Operation of the (Australian) Constitution and Laws:
This Act, and all laws made by the Parliament of the Commonwealth under the Constitution, shall be binding on the courts, judges, and people of every State and of every part of the Commonwealth, notwithstanding anything in the laws of any State;
As the following letters from officials of the Australian Communications & Media Authority reveals, they most definitely disagree with that apparently ridiculous constitutional constraint.
The key issue in my request to investigate my complaints about Channel 7 Adelaide, allowing its broadcasting service to used for socio-economic vilification, i.e. welfare bashing” is the unconstitutional manner in which the so-called “investigation” was conducted. The following letter is page 2 of a 3-page letter written by Ms. Rochelle Zurnamer, the unit manager of the ACMA’s broadcasting investigation uni,t on 1st November 2011:
“… socio-economic vilification is not listed in clause 1.9.6 of the code”.
Since the commercial television broadcasters wrote the voluntary Code of Conduct, this not surprising.
However, State and territory criminal codes make such defamatory actions a crime that carries 3-years jail time, under the South Australian criminal code:
(1) A person who, without lawful excuse, publishes defamatory matter concerning another living person—
(a) knowing the matter to be false or being recklessly indifferent as to whether the matter is true or false; and
(b) intending to cause serious harm, or being recklessly indifferent as to whether the publication of the defamatory matter will cause serious harm, to a person (whether the person defamed or not),
is guilty of an offence.
Maximum penalty: Imprisonment for 3 years.
The violation of Section 257 of South Australia’s criminal code makes the last sentence of the above ACMA letter a statement of significance:
“The ACMA does not investigate politicians or participants in broadcasts”.
Given my concerns about the unlawful “serious harm”, i.e, suicides, that verbal bullying by Tanya Slibersek, the Minister for Human Services, who was also the Minister for Social Inclusion (I kid you not) and Hank Jongen, the Manager of Centrelink’s Media Relations Unit, could cause, I appealed the ACMA’s unconstitutional decision as it constituted a serious case of Obstruction of Justice.
The Commonwealth Ombudsman
“… relation to post breaching terminal outcomes”.
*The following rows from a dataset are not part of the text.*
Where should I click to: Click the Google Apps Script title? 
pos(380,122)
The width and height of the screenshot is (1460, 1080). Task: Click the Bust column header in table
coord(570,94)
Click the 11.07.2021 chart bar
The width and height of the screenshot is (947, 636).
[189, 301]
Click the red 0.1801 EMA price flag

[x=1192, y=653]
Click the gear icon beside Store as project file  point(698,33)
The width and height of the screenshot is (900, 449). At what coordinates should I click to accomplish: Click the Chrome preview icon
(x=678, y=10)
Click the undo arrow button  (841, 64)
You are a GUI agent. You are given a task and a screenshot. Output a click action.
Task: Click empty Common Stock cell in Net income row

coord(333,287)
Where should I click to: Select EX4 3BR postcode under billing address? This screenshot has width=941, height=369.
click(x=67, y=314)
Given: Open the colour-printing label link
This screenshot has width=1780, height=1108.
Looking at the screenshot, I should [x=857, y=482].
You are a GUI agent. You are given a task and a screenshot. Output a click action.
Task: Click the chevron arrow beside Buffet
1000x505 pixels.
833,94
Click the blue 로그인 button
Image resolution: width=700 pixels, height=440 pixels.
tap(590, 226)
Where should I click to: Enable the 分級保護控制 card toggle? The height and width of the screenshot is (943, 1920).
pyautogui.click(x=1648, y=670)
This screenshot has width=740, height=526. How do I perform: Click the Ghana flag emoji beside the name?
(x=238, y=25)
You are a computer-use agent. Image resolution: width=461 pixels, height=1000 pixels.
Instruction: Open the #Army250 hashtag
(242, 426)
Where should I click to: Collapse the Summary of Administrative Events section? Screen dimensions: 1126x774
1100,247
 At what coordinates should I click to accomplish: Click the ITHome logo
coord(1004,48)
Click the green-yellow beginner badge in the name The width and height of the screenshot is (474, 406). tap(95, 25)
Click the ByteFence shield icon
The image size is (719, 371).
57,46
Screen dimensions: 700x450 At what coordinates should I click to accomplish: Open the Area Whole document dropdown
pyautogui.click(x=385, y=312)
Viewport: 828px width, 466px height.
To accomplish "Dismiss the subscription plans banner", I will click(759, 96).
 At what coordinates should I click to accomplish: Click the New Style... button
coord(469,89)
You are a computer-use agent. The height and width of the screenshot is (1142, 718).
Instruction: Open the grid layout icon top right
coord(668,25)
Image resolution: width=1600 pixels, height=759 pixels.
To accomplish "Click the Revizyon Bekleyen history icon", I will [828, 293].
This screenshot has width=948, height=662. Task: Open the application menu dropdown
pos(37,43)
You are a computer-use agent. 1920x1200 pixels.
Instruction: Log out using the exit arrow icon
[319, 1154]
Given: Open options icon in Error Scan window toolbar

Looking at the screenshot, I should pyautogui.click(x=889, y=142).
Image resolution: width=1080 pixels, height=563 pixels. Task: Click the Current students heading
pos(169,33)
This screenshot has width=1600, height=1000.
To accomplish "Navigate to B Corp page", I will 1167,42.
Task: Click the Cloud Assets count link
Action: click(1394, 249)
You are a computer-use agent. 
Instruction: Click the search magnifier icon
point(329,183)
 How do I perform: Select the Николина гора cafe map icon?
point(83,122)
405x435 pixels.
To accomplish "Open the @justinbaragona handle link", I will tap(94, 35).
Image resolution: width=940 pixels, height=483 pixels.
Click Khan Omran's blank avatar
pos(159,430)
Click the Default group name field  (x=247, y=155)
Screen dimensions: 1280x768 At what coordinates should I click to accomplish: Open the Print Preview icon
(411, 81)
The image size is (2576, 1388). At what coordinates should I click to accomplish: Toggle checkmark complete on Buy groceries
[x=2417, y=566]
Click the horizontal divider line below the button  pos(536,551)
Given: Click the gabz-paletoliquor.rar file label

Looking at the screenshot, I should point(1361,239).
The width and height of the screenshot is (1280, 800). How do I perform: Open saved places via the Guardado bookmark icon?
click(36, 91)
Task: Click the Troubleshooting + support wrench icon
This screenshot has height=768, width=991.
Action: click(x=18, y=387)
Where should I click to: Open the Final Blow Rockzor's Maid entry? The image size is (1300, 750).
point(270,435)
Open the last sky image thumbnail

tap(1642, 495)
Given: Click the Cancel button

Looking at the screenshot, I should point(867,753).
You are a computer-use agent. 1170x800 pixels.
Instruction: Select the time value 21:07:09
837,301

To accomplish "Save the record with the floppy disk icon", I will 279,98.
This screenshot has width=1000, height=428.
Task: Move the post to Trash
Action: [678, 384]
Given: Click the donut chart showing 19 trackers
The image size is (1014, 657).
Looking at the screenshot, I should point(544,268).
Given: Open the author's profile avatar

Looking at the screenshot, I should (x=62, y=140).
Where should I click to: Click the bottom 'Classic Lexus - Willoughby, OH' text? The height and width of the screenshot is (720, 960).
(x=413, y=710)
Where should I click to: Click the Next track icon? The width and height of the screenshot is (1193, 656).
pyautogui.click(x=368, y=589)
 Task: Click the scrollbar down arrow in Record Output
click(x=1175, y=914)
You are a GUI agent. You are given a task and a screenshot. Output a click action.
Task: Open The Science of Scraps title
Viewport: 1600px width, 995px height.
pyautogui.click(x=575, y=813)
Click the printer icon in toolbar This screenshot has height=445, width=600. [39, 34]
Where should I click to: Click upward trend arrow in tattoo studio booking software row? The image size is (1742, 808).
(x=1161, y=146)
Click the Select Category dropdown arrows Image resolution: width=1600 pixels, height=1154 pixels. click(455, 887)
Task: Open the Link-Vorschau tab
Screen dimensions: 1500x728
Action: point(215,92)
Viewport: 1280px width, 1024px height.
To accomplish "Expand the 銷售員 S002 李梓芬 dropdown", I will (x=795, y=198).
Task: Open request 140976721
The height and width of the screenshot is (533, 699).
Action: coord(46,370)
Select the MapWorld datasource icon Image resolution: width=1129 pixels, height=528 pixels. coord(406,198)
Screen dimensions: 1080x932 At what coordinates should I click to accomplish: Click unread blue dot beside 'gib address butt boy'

On 24th May 2012, the best advice that I could obtain from the Office of the Commonwealth Ombudsman concerning the vilification, exploitation and random murder of welfare recipients was:
“such an authority appears to be the High Court …seek an audience with an academic“. (What a farce!)
THE HIGH COURT
On the 6th October 2016, I utilized an unconstitutional Hybrid election blunder by the Australian Electoral Commission and filed a submission with the High Court. As the information below makes quite clear, as an Elector, I had a valid interest in the Australian Electoral Commission conducting unconstitutional elections since 2004 and under Section 5 of the constitution, the High Court was legally bound under the following provisions in sections 364 and 378 to hear my submission.However, in what would be yet another link in a seemingly endlessly disastrous chain of events, the Senior Registrar of the High Court, violated my constitutional right to make representation in the High Court in Case C17 of 2017, i.e. Re Joyce.
THE ROGERS FACTOR
As an Elector, and as a taxpayer, under Sections 364 and 378, I had a legally valid Right of Claim to be a party of interest in the hearing and was entitled under the constitutional obligation upon the High Court to comply with the laws of the Commonwealth of Australia.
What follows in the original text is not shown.